On the local LAN, the pfSense DHCP provides the pfSense LAN address as the DNS server, and IPv6 router advertisement provides the pfSense LAN IPv6 address as the DNS server. Those addresses both look correct. DNS queries through the IPv4 address work fine. And after a restart of the pfSense DNS resolver, DNS queries resolve correctly through the IPv6 address.
The RA and DHCP may look fine, but there are also settings on the Windows end. If you go into IPv6 properties, you can set it to obtain the DNS address automatically or you can set it manually. If set manually, is it correct? Again, packet captures may tell you what's happening. You can use Packet Capture on pfsense or Wireshark on the Windows and Linux computers. Setting it manually is fine on a computer that never moves off the network, but you'd want to do it automagically on a portable computer that may be used elsewhere.
Also, you can manually set the address the RA provides, but if that's wrong, it would affect everything.
The essence of the issue, as I reported, is that pfSense DNS resolver refuses DNS queries via its IPv6 address, from boot until the DNS resolver is manually restarted.

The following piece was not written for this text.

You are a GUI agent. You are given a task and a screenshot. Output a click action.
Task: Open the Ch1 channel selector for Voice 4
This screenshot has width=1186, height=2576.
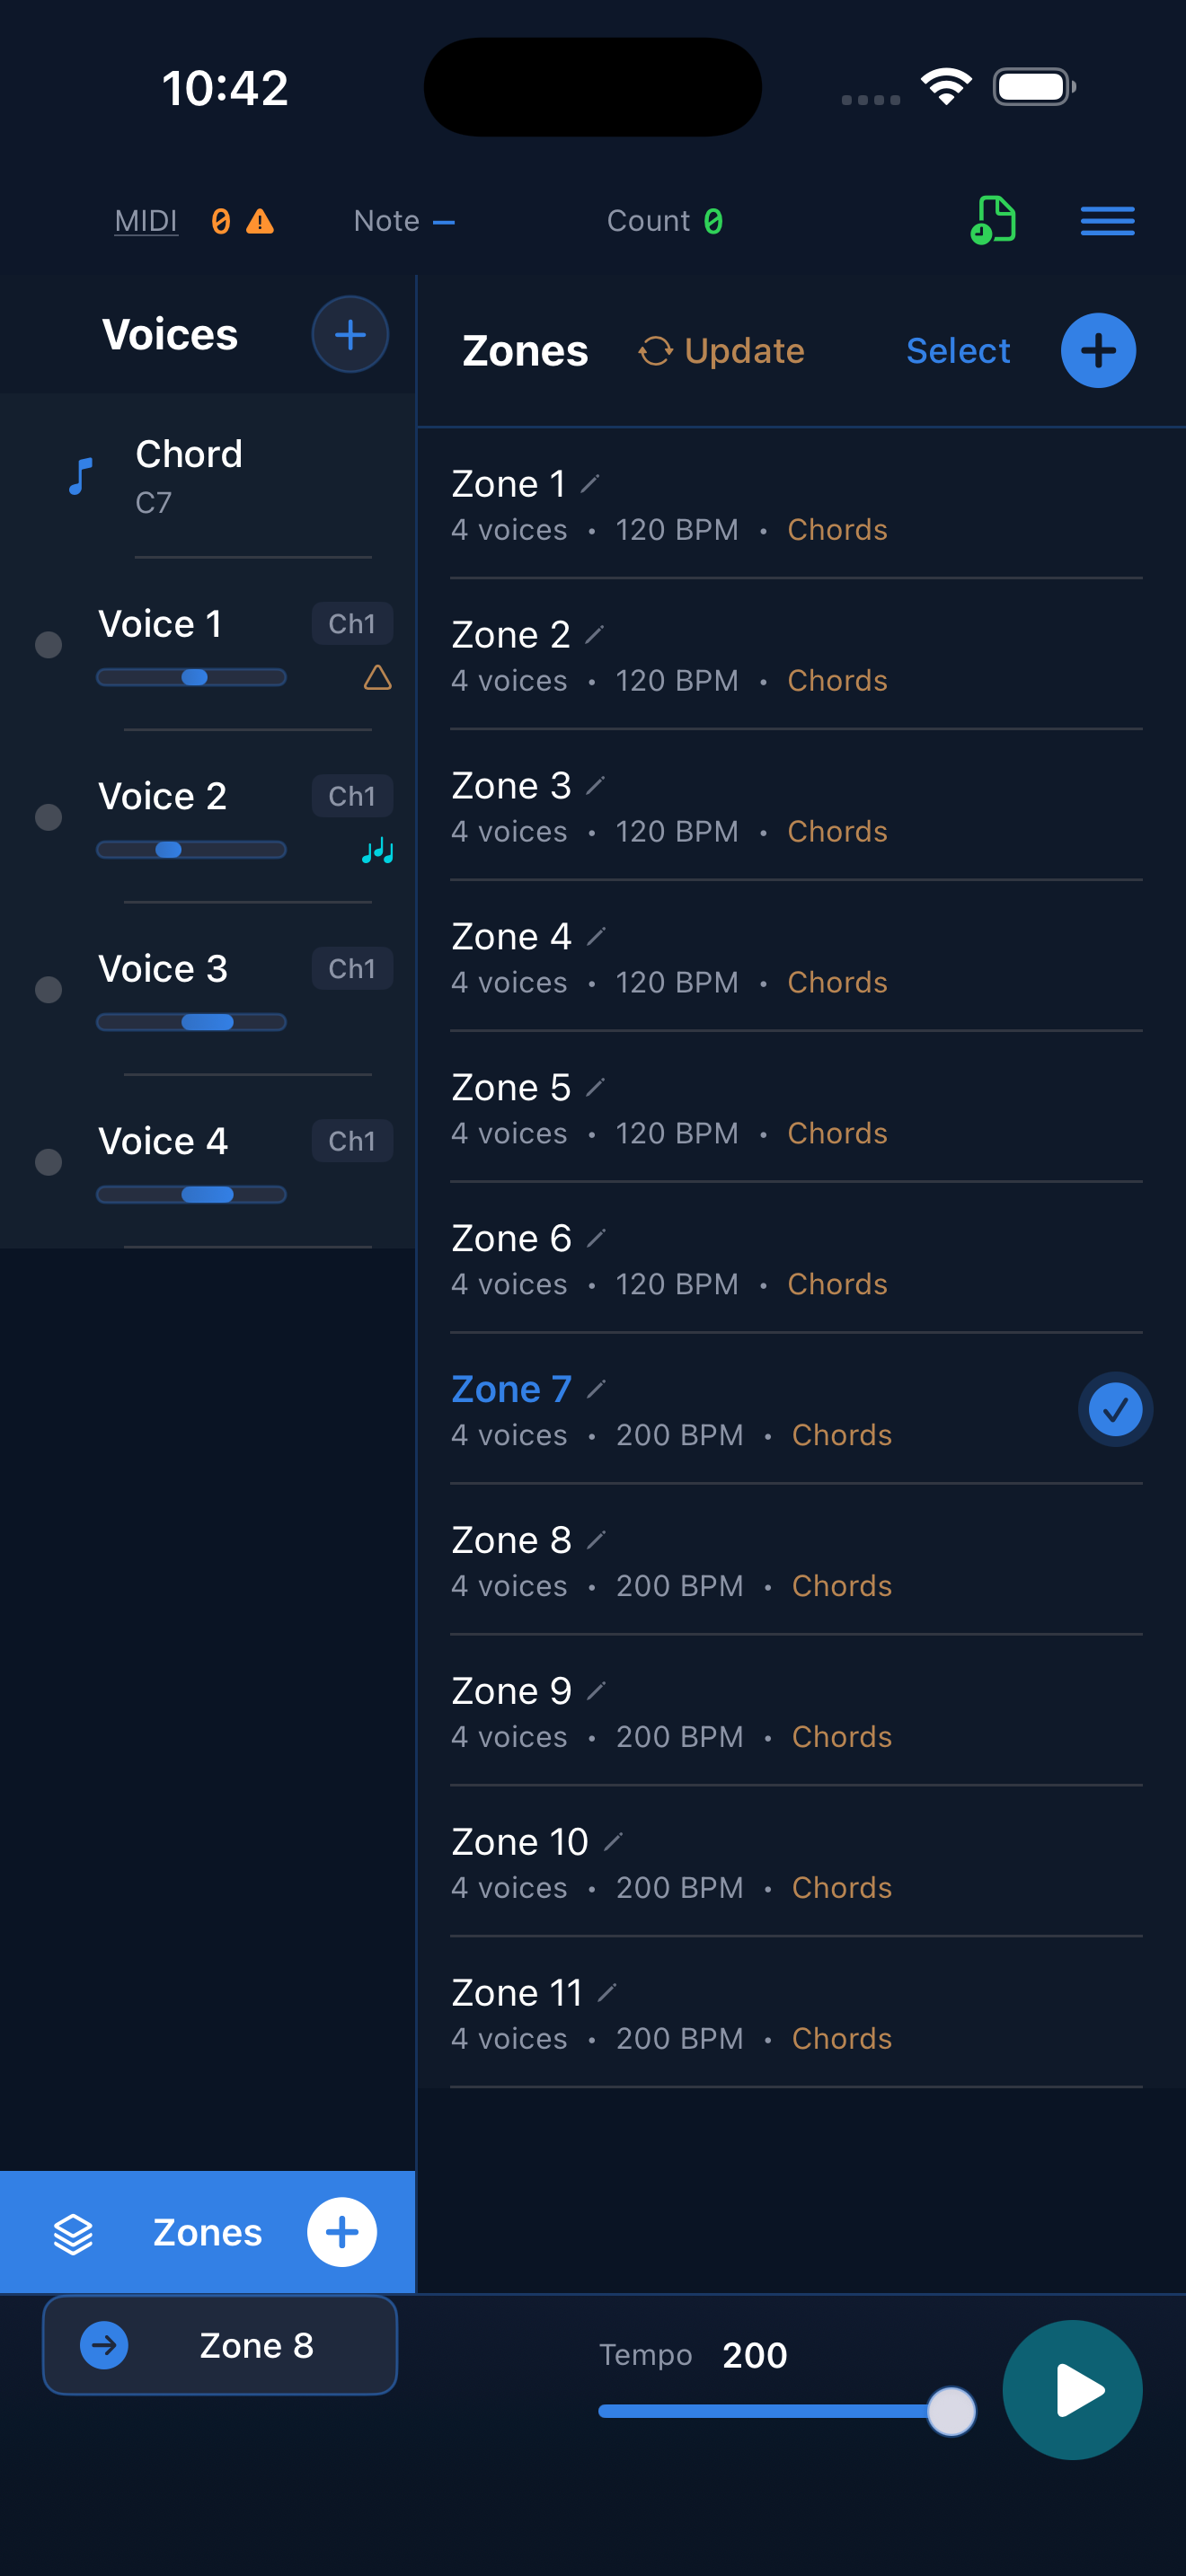pyautogui.click(x=352, y=1141)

What I reported about Windows 10 is really just some background information that, in the end, means I'm uncertain about how long pfSense has exhibited the issue. I upgraded Windows 10 to 21H1 on June 15, and I upgraded pfSense from 2.4.5-p1 to 2.5.2-RC on June 16. So I'm not sure which of those is the reason I started seeing DNS look-up failures appear on the Windows PC.
I verified this on Windows by doing
nslookup example.com 2403:xxxx:xxxx:xxxx:xxxx:xxxx:xxxx:bb42
I have verified this on Linux by doing
dig example.com @2403:xxxx:xxxx:xxxx:xxxx:xxxx:xxxx:bb42
In both cases, after pfSense had been rebooted, the lookups failed. But then after I had manually restarted pfSense's DNS resolver using the web interface, the lookups succeeded after that.
I had manually restarted pfSense's DNS resolver using the web interface
And what interfaces do you have unbound listening on? The default is ALL, did you alter that?
You wouldn't be able to do a query to an any address on pfsense if unbound is not listening on that addess.
Since your not doing the query to link-local address for IPv6, its possible when unbound started the IPv6 your doing query to was not available, or it changed after unbound started.
Next time it happens, before you restart anything - validate that unbound is actually listening on the IP be it v4 or v6 is actually being listened on. Netstat would show you the IP being listened on for dns by unbound
In checking this, I came across something curious. On one W10 system, the DNS requests are IPv6, but IPv4 on the other, even though both have a valid IPv6 DNS configured. Ipconfig shows the IPv6 address listed first on one system and last on the other, reflecting which is used. A search on the Internet shows this is a "feature" of Windows 10, but there doesn't appear to be a fix.
Regardless, packet captures are useful to see what's actually happening. If I hadn't done that, I wouldn't have noticed that one W10 system was asking via IPv4. Please try some packet captures, so that you know what's actually on the wire.
@jknott Windows doesn't use configured DNS servers in order, it remembers the "last success" and prefers that one. It's not new in W10. People get in trouble all the time by listing their domain controller IPs first and public DNS "as a backup" and end up having network problems when the PC can't find the domain on the public DNS.
@cmcqueen Can you ping the router LAN IPv6 when in the "bad" state? This is probably not your issue but after setting up a Hurricane Electric tunnel recently, I found the PCs could connect out over IPv6 but could not ping the LAN IPv6 nor resolve DNS until the router was restarted. Couldn't seem to duplicate it afterwards which is odder.